La Cour autorise les Israéliens à dire « Am Yisrael chai » sur le mont du Temple

Le juge détermine que le slogan patriotique « Le peuple d’Israël vit » ne constitue pas une prière et n’est donc pas interdit dans le lieu saint disputé

Des Juifs visitent le mont du Temple, site accueillant la mosquée Al-Aqsa et le Dôme du Rocher dans la Vieille Ville de Jérusalem durant la fête de Soukkot, le 8 octobre 2017 (Crédit : Yaakov Lederman/Flash90)

Un tribunal israélien a statué lundi qu’il est permis aux visiteurs de l’enceinte du mont du Temple de dire « Am Yisrael chai » (« Le peuple d’Israël vit »), car il s’agit d’un slogan patriotique plutôt que d’une prière.

Les Juifs qui visitent le site disputé sont empêchés par la loi israélienne d’y prier, en vertu d’un arrangement institué par Israël après la conquête de la Vieille Ville de Jérusalem pendant la guerre de 1967.

Le tribunal de première instance de Jérusalem a rendu sa décision dans l’affaire Itamar Ben Gvir, un militant de droite et avocat qui a été expulsé du site par la police en septembre 2015 et détenu pendant plusieurs heures après avoir crié le slogan.

Ben Gvir était en train de visiter le site avec un groupe d’autres Juifs, quand l’une des femmes musulmanes du site a maudit un membre de son groupe et leur a crié : « Allahu Akbar (Allah est le plus grand »). Il a répondu en criant en retour, « Am Yisrael chai » et a été rapidement arrêté.

Il a été détenu pendant environ trois heures par la police, qui lui reprochait d’avoir enfreint la loi.

Ben Gvir a intenté un procès pour détention injustifiée, et le juge a conclu en sa faveur, en écrivant dans sa décision, « Pendant la visite [sur le mont du Temple] et par la suite, les cris d’“Allah est le plus grand” ont été entendus, et il n’y a rien de répréhensible à dire “le peuple d’Israël vit” ».

Le juge a ajouté qu’il n’y avait aucun motif pour la détention de Ben Gvir et a critiqué la police pour n’avoir pris aucune mesure contre une femme musulmane qui a maudit l’avocat et son groupe.

« L’un des visiteurs musulmans a maudit un Juif en arabe et lui a dit : “Va-t’en, chien”, et quand le Juif lui a demandé des explications, la police a refusé de lui en fournir et n’a pas pris la peine d’arrêter la femme », a écrit le juge dans sa décision.

Ben Gvir avait également poursuivi la police et le Waqf musulman, qui contrôle le site, pour discrimination, affirmant que lui et un groupe de Juifs étaient obligés d’attendre une heure et demie avant d’être autorisés à entrer sur le site, tandis que des groupes de touristes étaient autorisés à passer. Le juge a rejeté cette plainte contre la police.
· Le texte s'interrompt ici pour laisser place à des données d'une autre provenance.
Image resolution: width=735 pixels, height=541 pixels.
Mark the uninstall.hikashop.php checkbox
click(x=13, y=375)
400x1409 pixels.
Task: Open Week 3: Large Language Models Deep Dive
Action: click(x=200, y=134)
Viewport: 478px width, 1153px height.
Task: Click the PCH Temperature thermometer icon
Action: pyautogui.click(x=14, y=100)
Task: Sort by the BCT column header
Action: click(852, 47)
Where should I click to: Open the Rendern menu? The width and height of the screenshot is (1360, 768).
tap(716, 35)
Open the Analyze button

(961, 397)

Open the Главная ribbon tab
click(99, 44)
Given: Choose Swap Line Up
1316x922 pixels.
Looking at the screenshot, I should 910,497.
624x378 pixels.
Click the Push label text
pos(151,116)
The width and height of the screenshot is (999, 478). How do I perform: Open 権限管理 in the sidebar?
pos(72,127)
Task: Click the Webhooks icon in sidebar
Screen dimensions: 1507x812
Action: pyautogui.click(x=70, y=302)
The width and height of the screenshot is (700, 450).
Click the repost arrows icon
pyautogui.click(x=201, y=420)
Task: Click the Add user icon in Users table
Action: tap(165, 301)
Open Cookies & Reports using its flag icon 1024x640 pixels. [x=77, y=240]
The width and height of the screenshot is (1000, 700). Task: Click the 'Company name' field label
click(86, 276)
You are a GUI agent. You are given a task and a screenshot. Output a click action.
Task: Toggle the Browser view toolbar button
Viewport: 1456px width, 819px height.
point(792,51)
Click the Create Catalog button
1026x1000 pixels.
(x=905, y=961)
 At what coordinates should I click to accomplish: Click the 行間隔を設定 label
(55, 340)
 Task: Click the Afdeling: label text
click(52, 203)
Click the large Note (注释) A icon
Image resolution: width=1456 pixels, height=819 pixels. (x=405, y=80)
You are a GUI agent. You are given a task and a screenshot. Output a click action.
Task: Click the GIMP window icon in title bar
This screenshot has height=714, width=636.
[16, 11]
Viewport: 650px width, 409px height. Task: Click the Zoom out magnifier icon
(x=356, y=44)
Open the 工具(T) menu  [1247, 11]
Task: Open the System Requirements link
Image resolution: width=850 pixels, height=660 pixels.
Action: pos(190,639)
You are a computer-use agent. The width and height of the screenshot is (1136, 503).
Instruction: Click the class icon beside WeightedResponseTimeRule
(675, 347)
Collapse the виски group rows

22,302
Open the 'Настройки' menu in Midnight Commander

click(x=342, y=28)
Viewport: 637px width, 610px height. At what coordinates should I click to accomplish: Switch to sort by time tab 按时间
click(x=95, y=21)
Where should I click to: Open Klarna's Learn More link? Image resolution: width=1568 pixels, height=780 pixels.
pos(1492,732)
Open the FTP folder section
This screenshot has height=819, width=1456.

L’avocat a déclaré à Hadashot que sa victoire au tribunal était « un cadeau au peuple juif à la veille du 70e anniversaire de l’indépendance d’Israël ».

Il a dit espérer que le prochain développement serait que les tribunaux permettent aux Juifs de prier sur le site.

« Je crois que le temps est venu pour les tribunaux de statuer que les Juifs sont autorisés à prier sur le mont du Temple, tout comme les musulmans sont autorisés à prier sur le site », a-t-il indiqué. « Il ne peut y avoir de discrimination injustifiée sur le site le plus important pour le peuple d’Israël. »

Le Mont du Temple abrite le Dôme du Rocher et la mosquée Al-Aqsa, et est considéré comme le troisième site sacré de l’Islam. C’est le lieu le plus saint du judaïsme, vénéré par les Juifs comme lieu des Temples juifs bibliques.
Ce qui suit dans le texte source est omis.